Texto mostrado:

• • • •

Las máquinas del tiempo
por
Ana Alejandre

El título de este texto no ha sido escrito en plural por
error, sino porque aunque la utópica máquina del tiempo no es real, esa vieja
utopía parece tener cada vez más aliadas en forma de diversos artefactos que nos ofrecen cada vez
más velocidad, más rapidez en hacer un trayecto físico, la navegación vía
internet, las comunicaciones telefónicas y el envío de datos, las transacciones
económicas en tiempo real y a distancia que antes costaban días y semanas, y
todas aquellas máquinas: coches, motos, aviones, electrodomésticos,
ordenadores, teléfonos, etc., que intentan robarle tiempo al tiempo, haciendo
las tareas que tienen encomendada en menos tiempo, en "tiempo real",
sin dilaciones, sin esperas, sin perder un minuto más de lo que la técnica
actual permita y pueda ofrecer en cada momento.
Todo ello, nos lleva en una carrera vertiginosa en la que,
aunque no se pueda viajar en el tiempo, sí se va reduciendo exponencialmente de
forma continua el tiempo necesario para realizar las diferente tareas que cada
máquina o artefacto tiene encomendada y
que intenta hacer cada vez más veloz, más imperceptible en su duración, como si
quisiera compensar la incapacidad para volver al pasado, con el continuo y
veloz robo al presente de unas horas, minutos o
segundos que, sumados al tiempo ganado por otros artilugios modernos y
de última generación, parecen ofrecernos, al final del día, un saldo positivo
de horas o minutos ganados. Aunque esos minutos no puedan llevarnos hacia
atrás, sí roban al presente retazos de esa extraña substancia que es el tiempo,
en una engañosa sensación de que, aunque vivimos vertiginosamente y la vida pasa veloz, somos capaces de hacer
más cosas en menos tiempo, lo que nos parece, paradójicamente, que le ganamos
cada día una batalla de esa guerra que ya sabemos perdida de antemano y en la
que pereceremos, aunque no sepamos cuándo.
Es curiosa que la propia sociedad que ofrece todas las
nuevas tecnologías para hacerlo todo más deprisa, más rápido, es la misma que
pone trabas, en ciertos supuestos, a que esa misma velocidad pueda ser
alcanzada por quienes usan los artefactos que le permiten ir más deprisa. Un
ejemplo de ello son los coches y motos de grades cilindradas que pueden
alcanzar los trescientos kilómetros/hora o más, aún sabiendo quien los compra
que el límite de velocidad le impide ir a más de 120 km/hora, dependiendo de
cada país, por lo que el reclamo de la potencia del vehículo, gran acicate para
su compra, se encuentra desde el principio vedada por las leyes y no se
puede dar rienda suelta a la
potencialidad del vehículo sin tener graves consecuencias sancionadoras, cuando
no la posibilidad de tener un grave accidente que ponga en peligro la vida del
conductor y de terceros.

• • • •

Instrucciones a seguir:
Prosigue el ensayo sobre las máquinas del tiempo justo después de su última oración.

Datos proporcionados:
• • • •

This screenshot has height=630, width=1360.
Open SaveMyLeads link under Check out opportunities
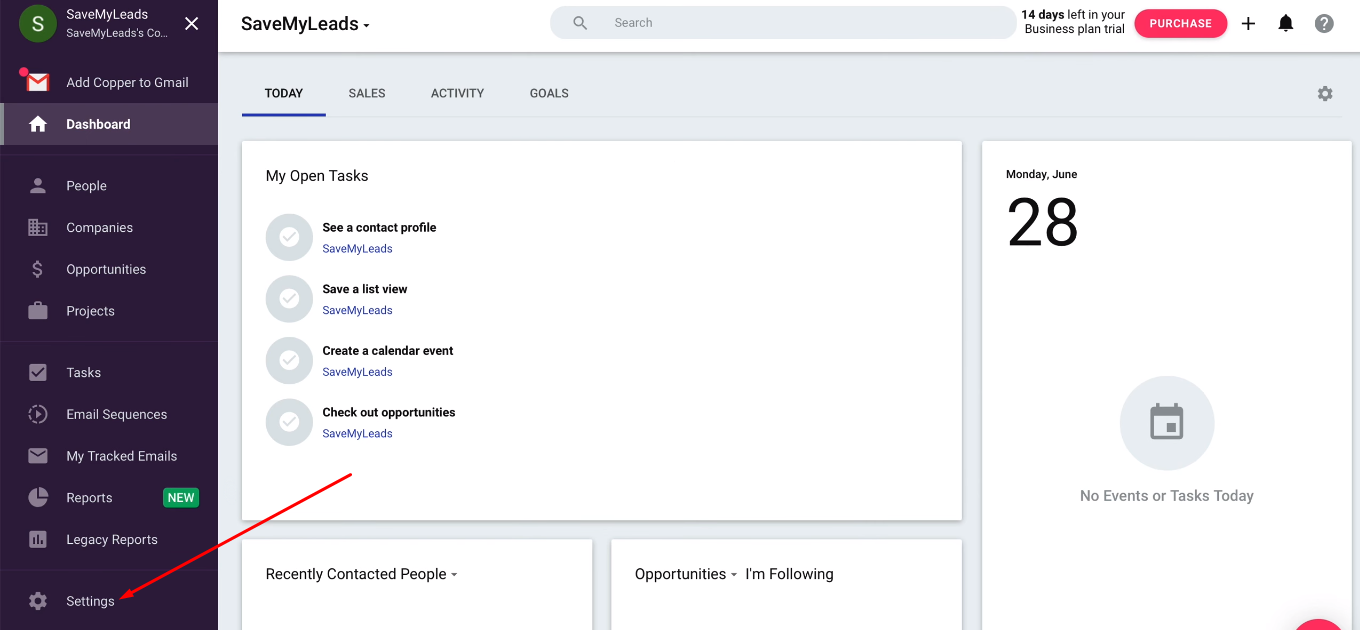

• • • •

Respuesta:
Sin embargo, nadie cree que quien tiene a su alcance un
coche o moto que le permita alcanzar esas velocidades de vértigo, va a
conformarse a ir a la velocidad máxima que permite la ley, como no sea en un
ejercicio de inocencia evidente. El deseo de ir, de vivir más deprisa,
robándole migajas al tiempo, en muchas ocasiones, es la forma más absurda de
morir antes, de agotar deprisa ese cupo de tiempo que nos ha sido dados a todos
y a lo que llamamos vida, en un evidente contrasentido por el que se pierde
todo el tiempo vital en un segundo, para sentir la extraña fascinación de ser
los dueños del tiempo y no sus lacayos.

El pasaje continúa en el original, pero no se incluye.